RisingWave vs. Flink: Feature-by-feature comparison
A comprehensive comparison of features between RisingWave and Apache Flink, covering SQL capabilities, data types, streaming operations, and system functionalities.
This document provides a detailed feature-by-feature comparison between RisingWave (targeting v2.0) and Apache Flink (targeting v1.20). While both systems excel at stream processing, they have different architectural approaches and feature sets resulting from their different designs: RisingWave as a streaming database and Flink as a stream processing framework. This comparison helps you understand their similarities and differences across various features.
Features noted as “RisingWave-specific” highlight capabilities tied to its database architecture, while “Flink-specific” features reflect its framework nature. Version numbers (RW 2.0, Flink 1.20) are targets; some features might have evolved slightly around these versions. For definitive support details, always consult the official Flink and RisingWave documentation.
Fundamental concepts
RisingWave and Flink share the following core stream processing concepts:
- Dynamic Tables: Both represent streams as tables that change over time.
- Continuous Queries: Both execute SQL queries continuously, producing results as input data changes.
- Time attributes: Both support Event Time (timestamps embedded in data) and Processing Time (the system clock time) for operations such as windowing.

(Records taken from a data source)

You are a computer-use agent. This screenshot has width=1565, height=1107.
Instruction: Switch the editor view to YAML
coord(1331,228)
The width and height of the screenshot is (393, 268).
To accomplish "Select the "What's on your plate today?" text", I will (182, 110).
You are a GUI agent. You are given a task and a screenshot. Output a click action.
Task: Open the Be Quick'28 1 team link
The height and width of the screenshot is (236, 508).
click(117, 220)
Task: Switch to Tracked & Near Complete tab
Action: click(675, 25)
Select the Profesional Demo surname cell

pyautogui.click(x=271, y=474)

--

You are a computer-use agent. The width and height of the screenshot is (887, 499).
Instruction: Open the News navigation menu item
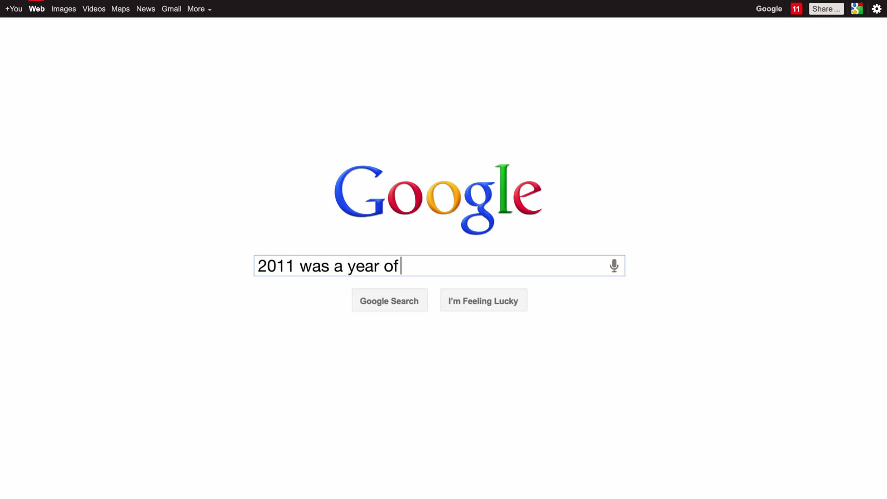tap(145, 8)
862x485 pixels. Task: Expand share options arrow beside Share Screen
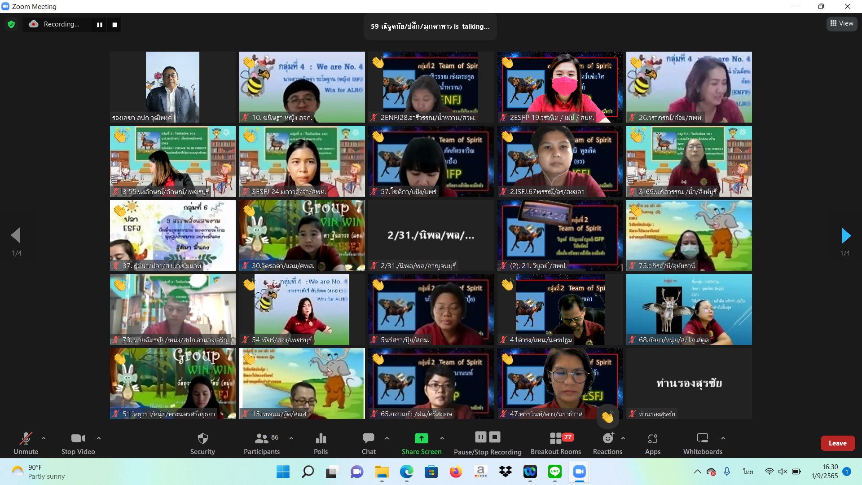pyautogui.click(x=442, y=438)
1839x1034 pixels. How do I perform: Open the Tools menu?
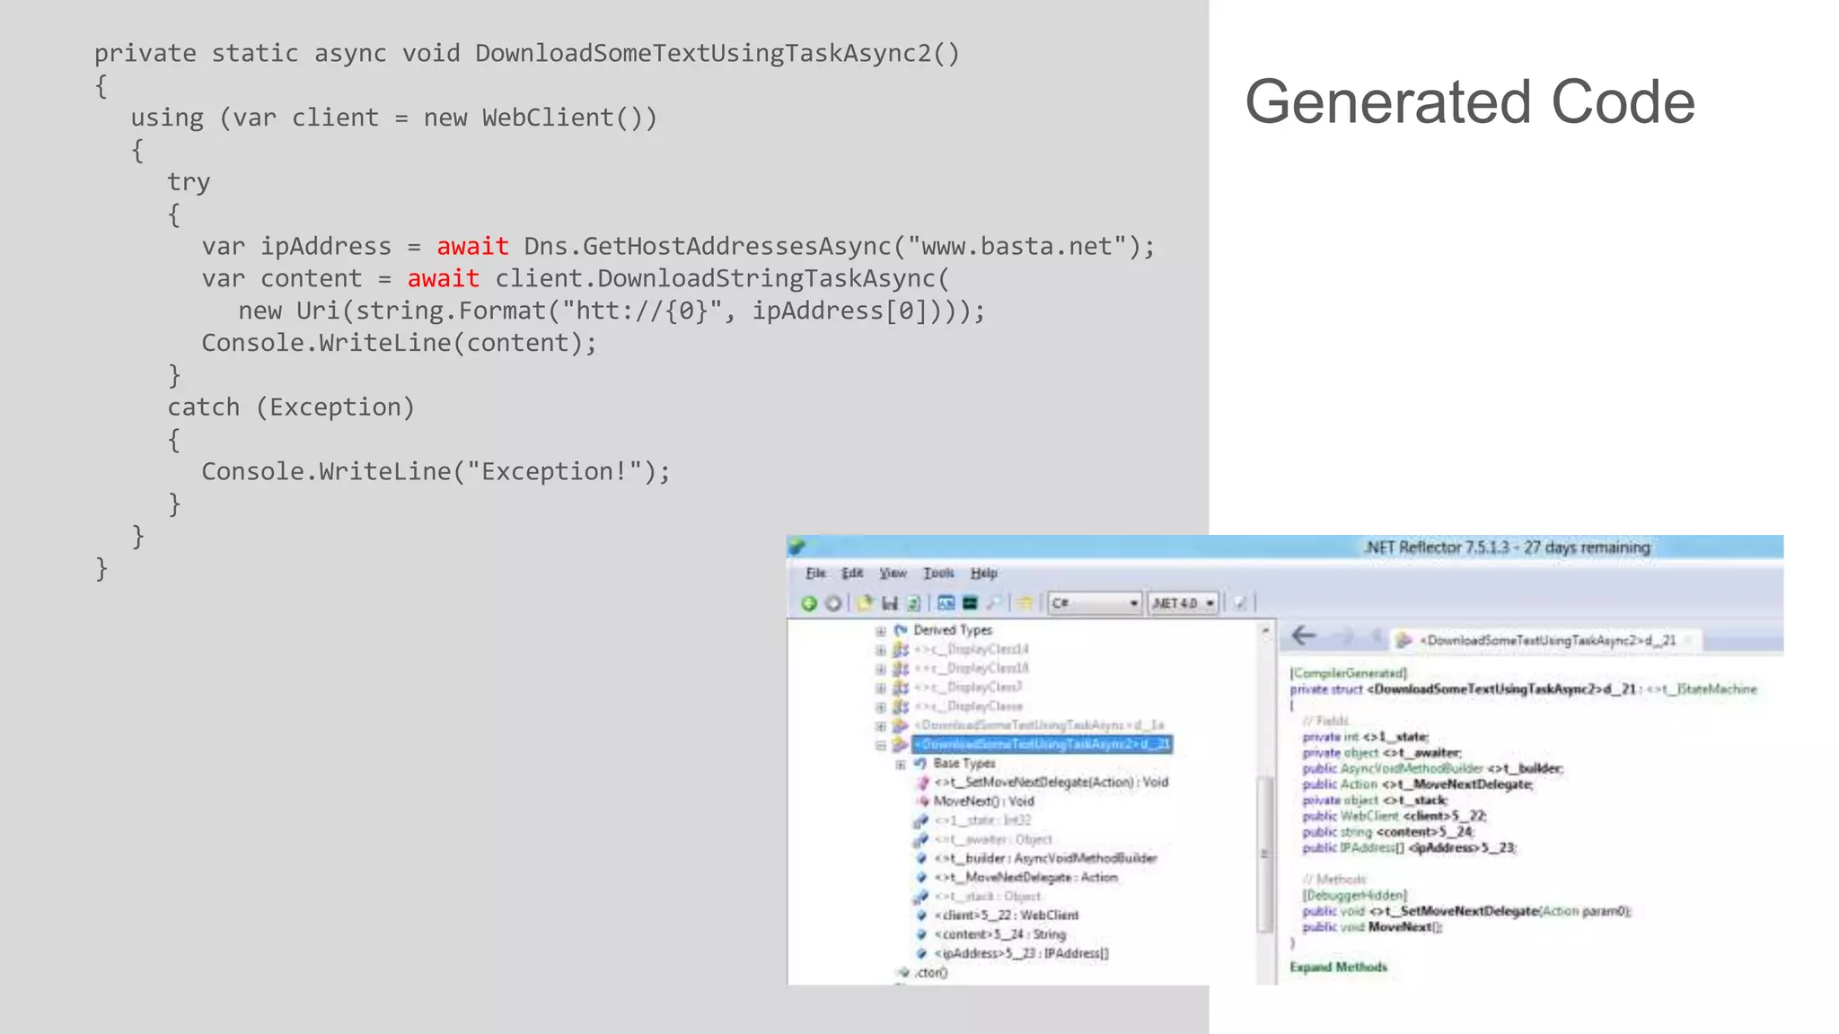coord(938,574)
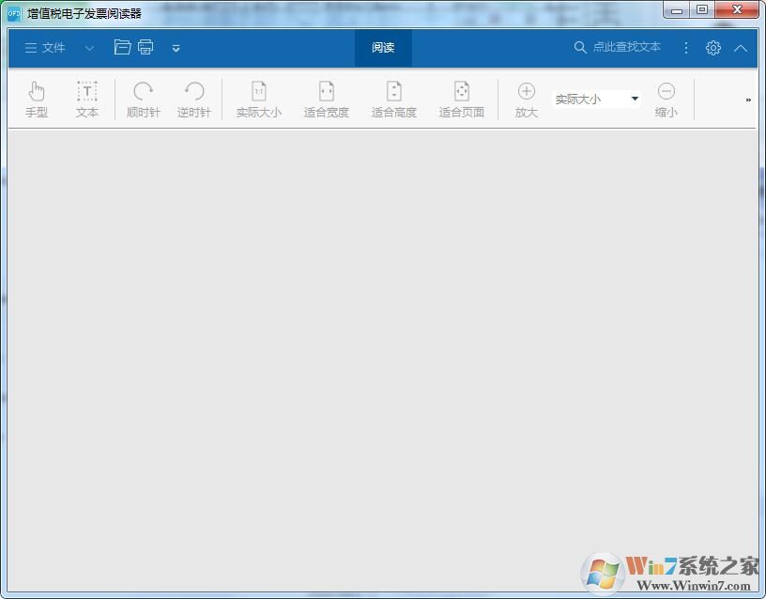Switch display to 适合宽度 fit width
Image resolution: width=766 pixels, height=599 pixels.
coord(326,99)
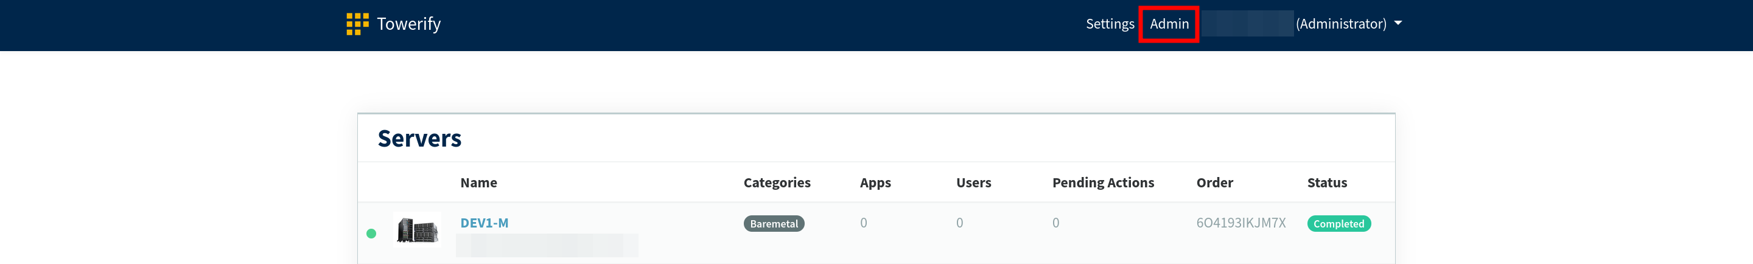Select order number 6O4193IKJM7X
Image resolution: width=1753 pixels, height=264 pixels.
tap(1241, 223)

* * *

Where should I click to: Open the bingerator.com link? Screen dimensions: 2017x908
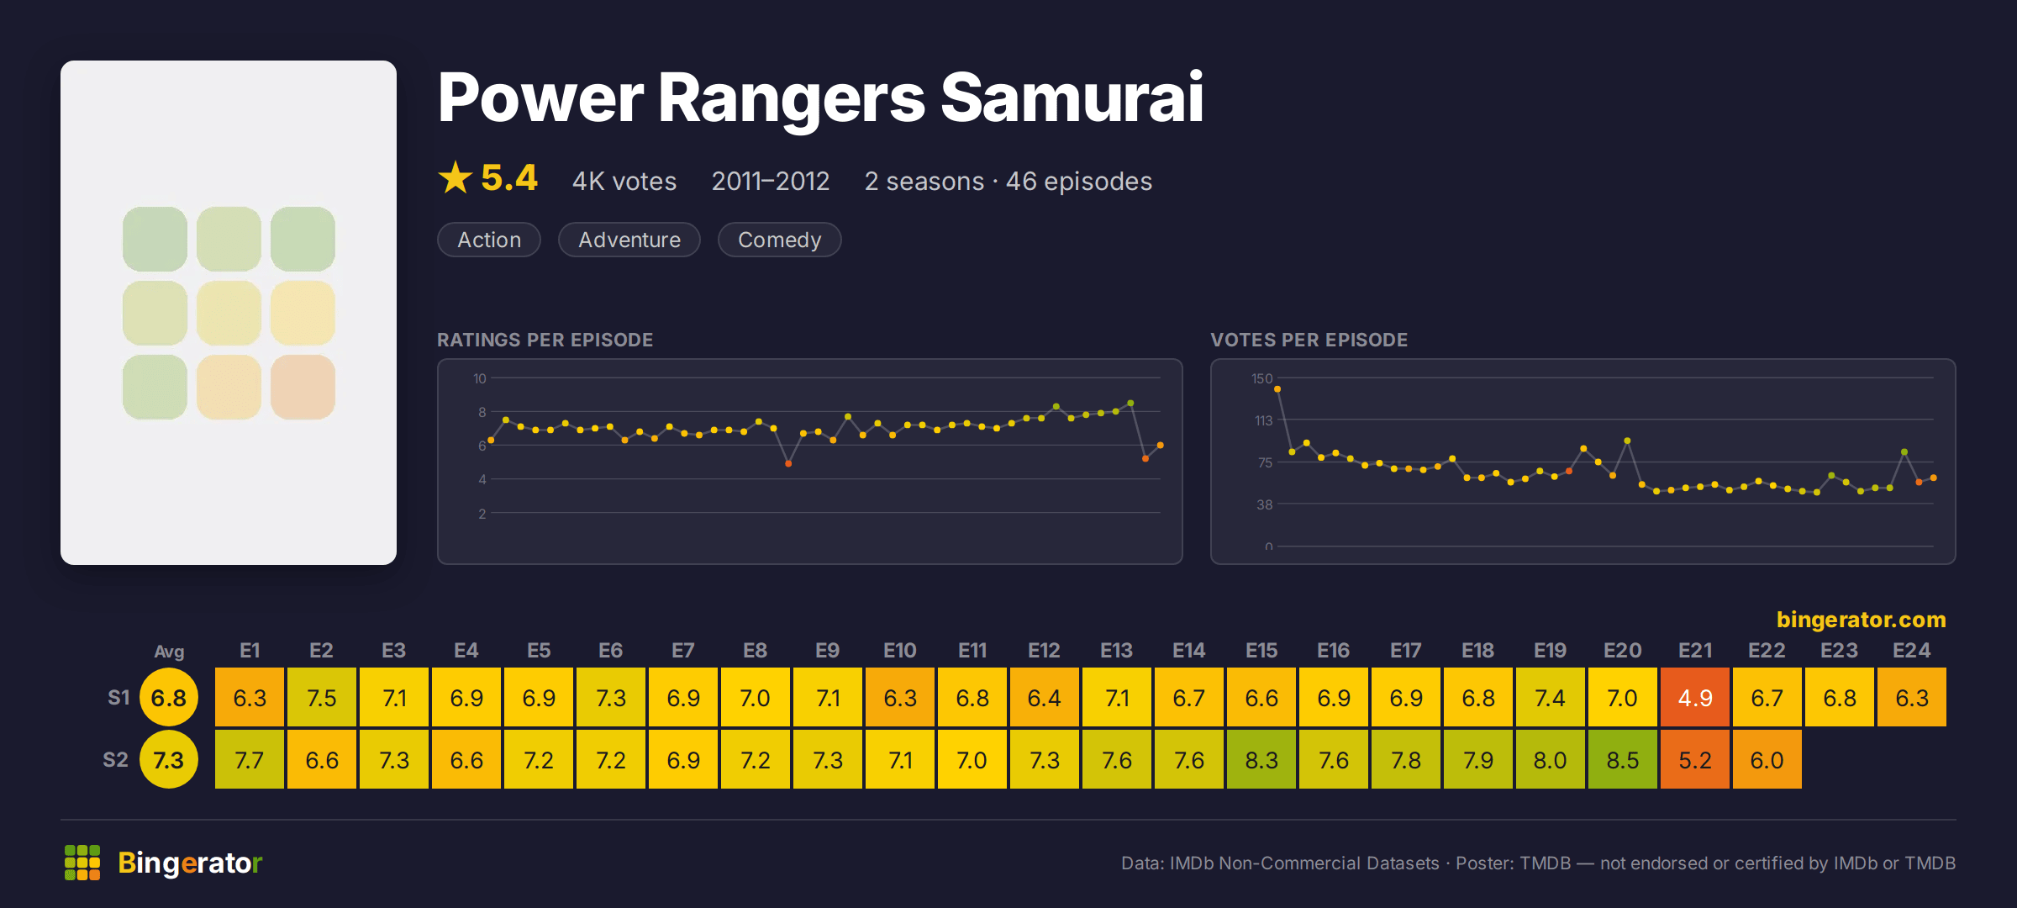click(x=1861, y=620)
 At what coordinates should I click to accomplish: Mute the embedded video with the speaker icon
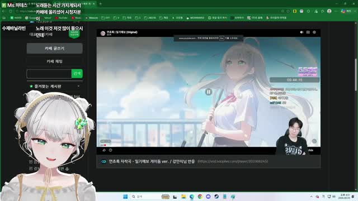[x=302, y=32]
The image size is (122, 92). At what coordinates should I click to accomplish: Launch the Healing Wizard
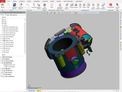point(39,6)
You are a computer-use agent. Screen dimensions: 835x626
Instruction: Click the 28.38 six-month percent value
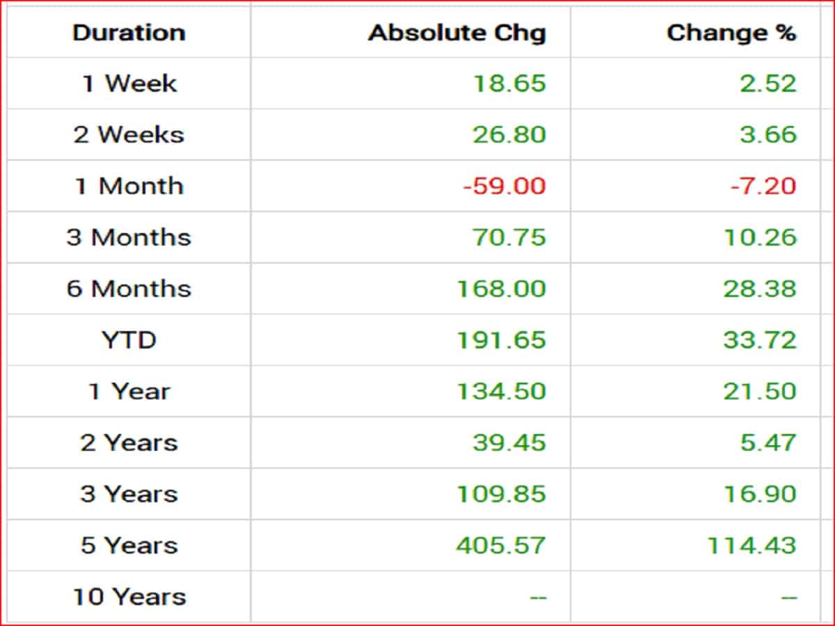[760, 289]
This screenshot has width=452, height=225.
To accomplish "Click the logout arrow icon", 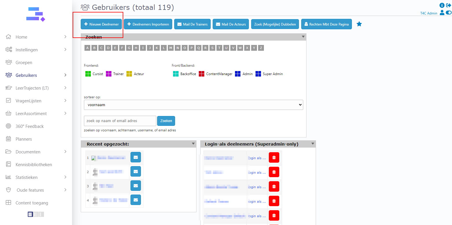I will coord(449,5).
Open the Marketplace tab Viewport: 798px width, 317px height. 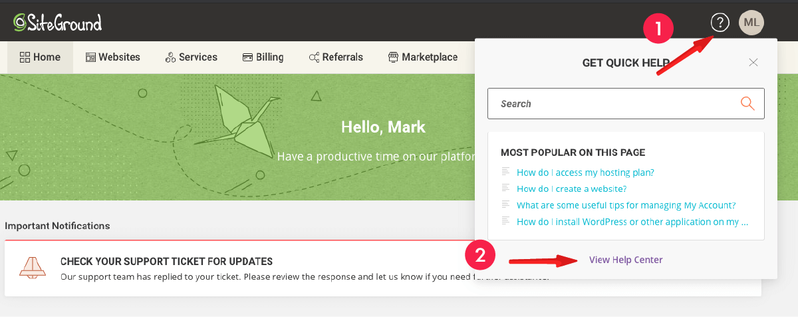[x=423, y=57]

TASK LIST:
(a) Set down the part of the RisingWave vs. Flink comparison that opens with the words containing "RisingWave vs. Flink: Feature-by-feature" and closes with "across various features.".
(b) Answer these questions from the RisingWave vs. Flink comparison:
(i) Which version of Apache Flink does the comparison target?
(ii) According to the comparison, what kind of system is RisingWave?
(iii) How does the comparison define Processing Time?
These records have no connection to the RisingWave vs. Flink comparison.

ANSWERS IN ORDER:
(a)
RisingWave vs. Flink: Feature-by-feature comparison
A comprehensive comparison of features between RisingWave and Apache Flink, covering SQL capabilities, data types, streaming operations, and system functionalities.
This document provides a detailed feature-by-feature comparison between RisingWave (targeting v2.0) and Apache Flink (targeting v1.20). While both systems excel at stream processing, they have different architectural approaches and feature sets resulting from their different designs: RisingWave as a streaming database and Flink as a stream processing framework. This comparison helps you understand their similarities and differences across various features.

(b)
(i) v1.20
(ii) A streaming database
(iii) The system clock time